Beyond this general assessment, the report dives deep into ten sectoral policies: energy, critical raw materials, digitalisation & advanced technologies, high-speed/capacity broadband networks, computing & AI, semiconductors, energy-intensive industries, clean technologies, automotive, defence, space, pharma and transport. For each, Draghi offers an assessment of strengths, weaknesses, threats and opportunities. He also formulates specific recommendations such as facilitating telecoms mergers by assessing deals on an EU level or reviewing Fit for 55 legislation such as the 2035 Internal Combustion Engine (ICE) ban.
The former Italian Prime Minister also shares his perspective and advice on how to tackle several horizontal issues:
- To accelerate innovation, Europe must boost R&I to sustain competitiveness, focusing on emerging technologies and addressing demographic challenges.
- To close the skills gap, education systems need to adapt, with an emphasis on digital, green, and foundational skills. Lifelong learning is seen as crucial to meet the needs of a changing labour market. Manufacturing workers will need to acquire advanced skills to operate the technologies used today.
- Public and private investment will be key to support the twin transitions; completing the Capital Markets Union is essential to unlock investment.

(Data records)
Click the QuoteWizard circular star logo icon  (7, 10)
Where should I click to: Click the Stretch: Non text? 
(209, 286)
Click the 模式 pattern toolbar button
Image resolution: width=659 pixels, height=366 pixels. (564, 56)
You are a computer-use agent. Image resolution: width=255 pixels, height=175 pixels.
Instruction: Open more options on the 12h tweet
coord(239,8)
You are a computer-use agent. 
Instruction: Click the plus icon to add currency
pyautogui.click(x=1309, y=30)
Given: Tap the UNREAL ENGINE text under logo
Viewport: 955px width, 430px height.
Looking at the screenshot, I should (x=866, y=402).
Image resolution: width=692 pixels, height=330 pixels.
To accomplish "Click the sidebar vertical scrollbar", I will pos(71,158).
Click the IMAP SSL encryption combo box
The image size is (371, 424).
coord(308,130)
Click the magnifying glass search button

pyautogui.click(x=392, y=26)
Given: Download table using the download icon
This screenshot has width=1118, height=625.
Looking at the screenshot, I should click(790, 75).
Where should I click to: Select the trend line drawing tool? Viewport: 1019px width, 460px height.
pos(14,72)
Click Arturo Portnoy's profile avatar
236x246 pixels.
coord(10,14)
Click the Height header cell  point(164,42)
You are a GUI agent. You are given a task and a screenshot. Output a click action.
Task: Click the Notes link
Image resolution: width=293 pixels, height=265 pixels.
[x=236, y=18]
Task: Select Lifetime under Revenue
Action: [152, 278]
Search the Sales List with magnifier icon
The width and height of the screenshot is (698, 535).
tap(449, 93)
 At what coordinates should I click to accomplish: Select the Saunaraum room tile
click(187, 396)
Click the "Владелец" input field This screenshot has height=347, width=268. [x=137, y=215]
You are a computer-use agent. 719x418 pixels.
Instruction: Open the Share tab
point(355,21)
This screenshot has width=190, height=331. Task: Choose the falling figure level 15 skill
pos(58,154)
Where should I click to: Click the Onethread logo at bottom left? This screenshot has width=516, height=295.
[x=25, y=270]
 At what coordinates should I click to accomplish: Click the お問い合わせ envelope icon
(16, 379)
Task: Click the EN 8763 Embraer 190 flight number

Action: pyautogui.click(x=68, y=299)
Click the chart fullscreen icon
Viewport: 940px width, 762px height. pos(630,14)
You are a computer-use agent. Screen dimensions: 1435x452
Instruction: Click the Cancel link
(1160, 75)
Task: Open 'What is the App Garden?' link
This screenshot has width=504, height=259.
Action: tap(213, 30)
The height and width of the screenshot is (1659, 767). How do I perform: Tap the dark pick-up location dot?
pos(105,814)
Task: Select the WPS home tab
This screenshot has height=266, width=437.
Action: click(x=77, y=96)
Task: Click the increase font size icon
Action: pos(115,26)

-- TASK STATEMENT --
Edit the text on the Draghi report, starting with "The former Italian" and going on through "to unlock investment.", and put "funding" wherever "investment" appears. The entries play no part in this.

-- WRITTEN RESPONSE --
The former Italian Prime Minister also shares his perspective and advice on how to tackle several horizontal issues:
- To accelerate innovation, Europe must boost R&I to sustain competitiveness, focusing on emerging technologies and addressing demographic challenges.
- To close the skills gap, education systems need to adapt, with an emphasis on digital, green, and foundational skills. Lifelong learning is seen as crucial to meet the needs of a changing labour market. Manufacturing workers will need to acquire advanced skills to operate the technologies used today.
- Public and private funding will be key to support the twin transitions; completing the Capital Markets Union is essential to unlock funding.